15 of the 20 former Catalan leaders accused of rebellion, sedition and misuse of public funds—including the former Deputy First Minister, Oriol Junqueras (Esquerra, ERC)—showed up at the National High Court or Supreme Court in Madrid on Thursday morning, as ordered by the judges.
The first person to answer the court's questions, at the first pre-trial hearing of the investigation, was Jordi Turull, the former Catalan government spokesman.
Five others—Carles Puigdemont and four of his former regional ministers: Clara Ponsatí (education), Toni Comín (health), Lluís Puig (culture) and Meritxell Serret (agriculture)—are still in Brussels, where they fled on Monday.
La Vanguardia, citing "sources close to the dismissed executive", confirmed the five were still in the Belgian capital and not about to turn up to court late.
Several Spanish media outlets reported the Public Prosecutor's Office was preparing to ask for a European Arrest Warrant for Mr. Puigdemont and the four others who had not appeared on Thursday morning.
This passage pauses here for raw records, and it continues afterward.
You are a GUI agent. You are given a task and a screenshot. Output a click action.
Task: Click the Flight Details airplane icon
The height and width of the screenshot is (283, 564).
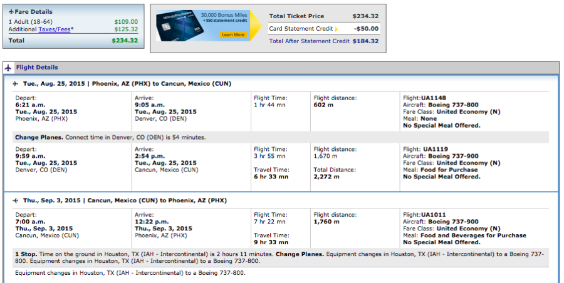[x=9, y=68]
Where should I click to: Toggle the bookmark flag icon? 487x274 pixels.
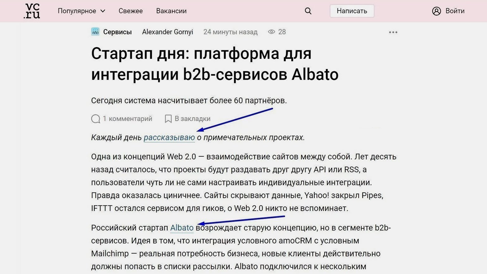pyautogui.click(x=168, y=119)
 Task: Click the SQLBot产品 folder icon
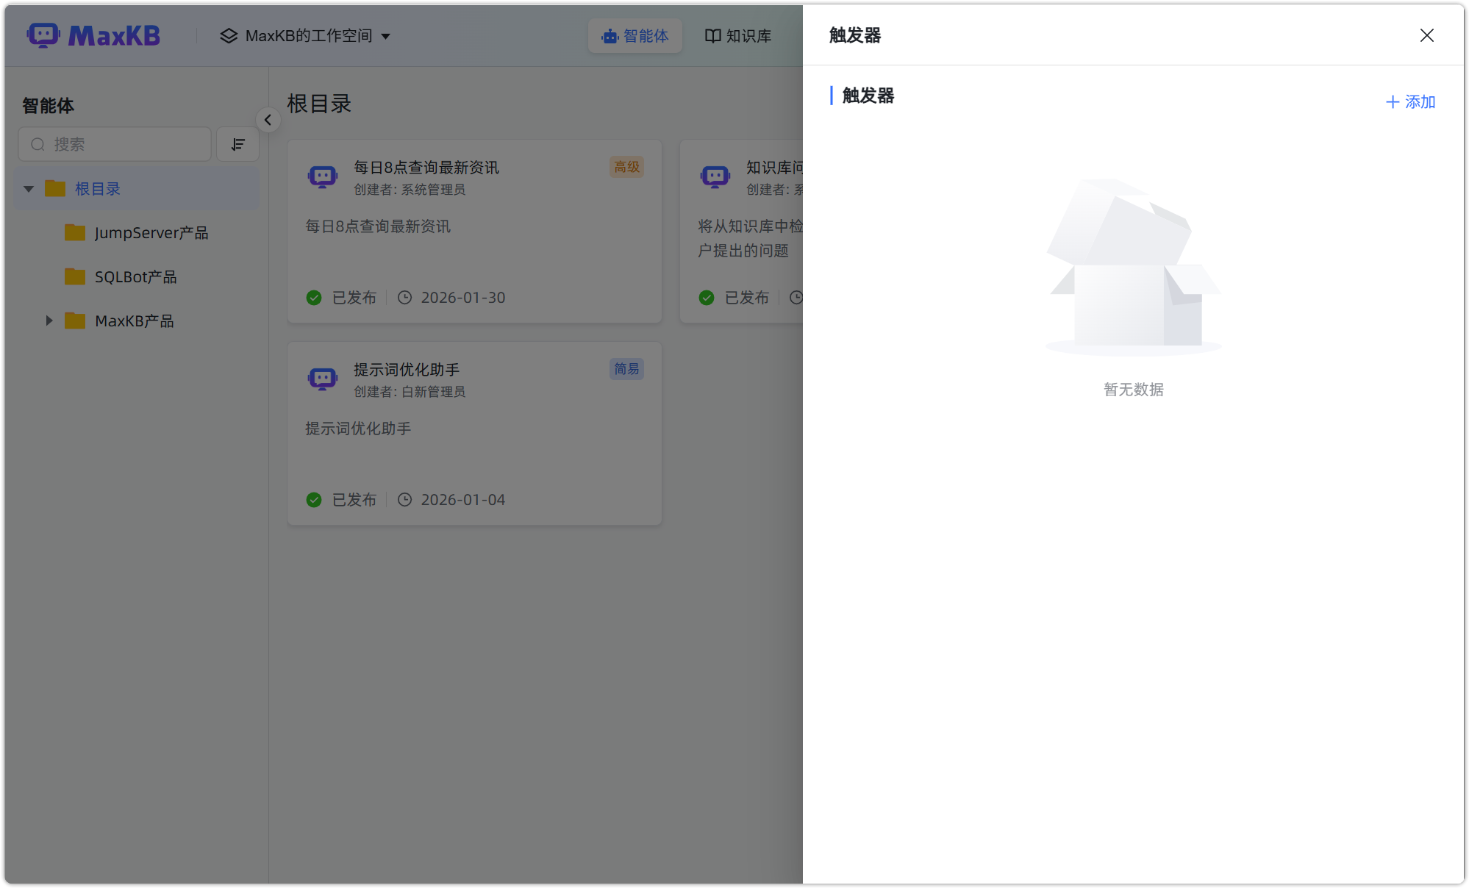tap(75, 276)
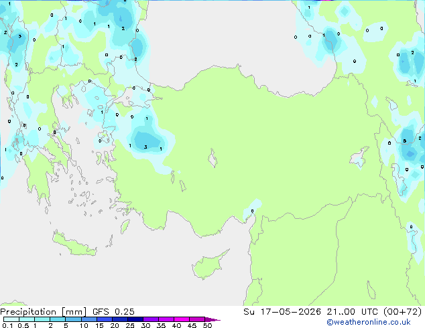425x328 pixels.
Task: Click the 21..00 UTC time label
Action: [352, 312]
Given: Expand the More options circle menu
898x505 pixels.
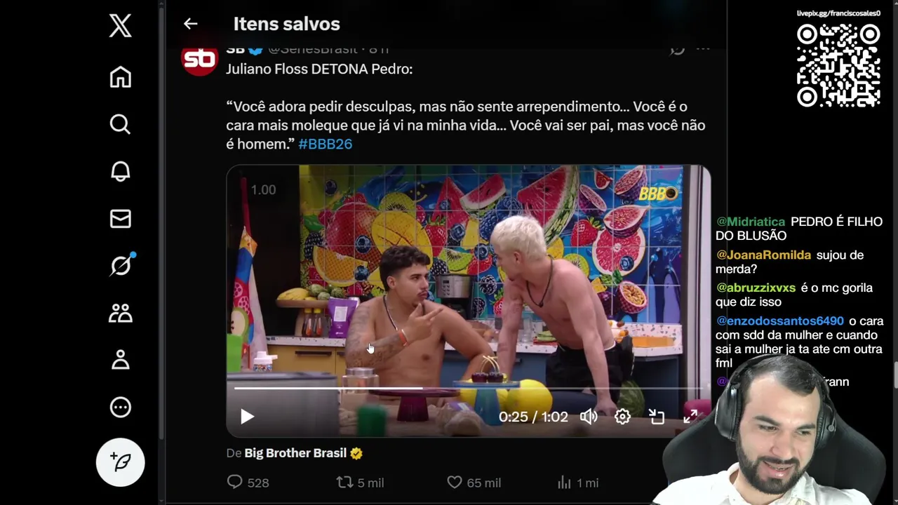Looking at the screenshot, I should click(x=121, y=407).
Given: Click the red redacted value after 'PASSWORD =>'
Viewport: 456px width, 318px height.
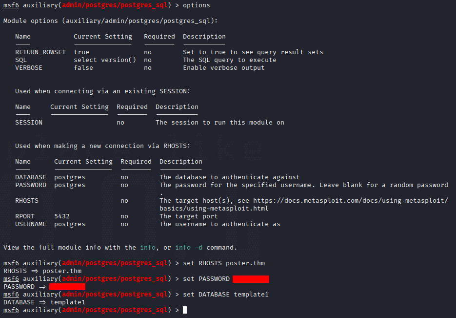Looking at the screenshot, I should (67, 287).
A statement issued on Wednesday evening by the "legitimate government of Catalonia" announced the five would "denounce this political trial" from abroad and described "disproportionate" maximum sentences.
The crime of rebellion could lead to up to 30 years in jail for leaders of the plot, according to the 1995 Spanish Criminal Code.
Shortly before 11 a.m., it was reported the Supreme Court had decided to delay questioning the Speaker of the Catalan Parliament, Carmen Forcadell, and five of the former members of her Speaker's committee by one week, until November 9, after a request by lawyers.
On Wednesday evening, those former ministers who travelled to Madrid on the AVE high-speed train were greeted at Atocha station by an angry group of onlookers waving Spanish flags and had to be protected by National Police officers.
One far-right group, Hogar Social Madrid, posted a video on its Facebook page of its members taking part in the demonstration.
Several well-known Catalan and left-wing politicians turned up outside the court building to support the accused.
Esquerra MP Joan Tardà said: "This is a sad day for me, it hurts me that in 2017 in the middle of the European Union we have to watch this".
Former First Minister Artur Mas spoke to reporters: "The conflict between Catalonia and Spain is not going to be solved with courts and violence".
Popular Party spokesman Fernando Martínez-Maillo said during a TV interview on Thursday morning that Mr. Puigdemont's continued presence in Brussels was "absolutely grotesque".